8/10
Known Associate
10 December 2007
Warning: Spoilers
In today's police jargon, Dr. Samuel A. Mudd would be referred to as a 'known associate' of presidential assassin John Wilkes Booth. What or how much he knew of Booth and his schemes is still a matter of interpretation. It is certain on that night that Booth and accomplice David Herrold came knocking at his door to mend Booth's broken leg as a result of jumping off the balcony at Ford's Theater after shooting Abraham Lincoln, Mudd had no way of knowing what had just happened.

He was acquainted with Booth, it was no accident Booth stopped by that night, he knew where a doctor was. Mudd obfuscated the facts and that might just have earned him the trip to the Dry Tortugas.

The Prisoner of Shark Island overlooks these details. What it does not do is overlook the complete disregard for due process. Booth, his confederates in the assassination plot against top government officials, and those like Mudd who got drawn into the orbit of Booth were tried by drumhead military tribunals as is shown. It's also to be remembered that we were five days after Lee's surrender at Appomattox. Other armies like Joe Johnston's, Richard Taylor's were still in the field. Confederate elected officials like Jefferson Davis were also at large. It was by no means an easy time for the justice system. Abraham Lincoln himself had suspended habeas corpus during the war and Dr. Mudd got caught in that order.

Warner Baxter and Gloria Stuart make a fine Dr. and Mrs. Mudd. Baxter articulates well the man caught in a Kafkaesque nightmare. Also note some fine performances that John Ford elicited from Claude Gillingwater as Baxter's unreconstructed rebel father-in-law, Harry Carey, Sr. as the prison commandant, and John Carradine as the stockade sergeant who has a burning hatred for Mudd the man accused of complicity in Lincoln's death. Such was the public opinion of most in the north.

The Prisoner of Shark Island also graphically illustrates Mudd's heroism in fighting the yellow fever epidemic in the Dry Tortugas prison. That part is completely factual and did win him a pardon in 1869 from outgoing President Andrew Johnson.

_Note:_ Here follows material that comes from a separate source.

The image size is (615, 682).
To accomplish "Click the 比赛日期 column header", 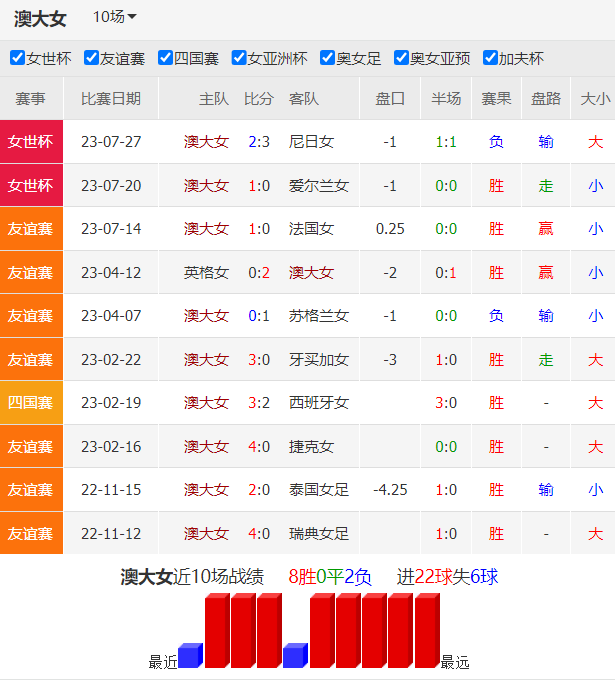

That by the way is no accident. Johnson by that time had broken with the Radical Republicans and had escaped removal from office via impeachment by one vote in the Senate. The power to pardon however remains the sole property of the president and I'm sure that was Johnson's way of thumbing his nose at incoming President Ulysses S. Grant. There was no love lost between those two. We've recently seen an example of the abuse of the pardoning power with Bill Clinton's last days in the White House and I'm sure Scooter Libby will get a similar pardon from George W. Bush as he leaves office.

Dr. Mudd however really earned his and if you watch The Prisoner of Shark Island, I'm sure you'll agree.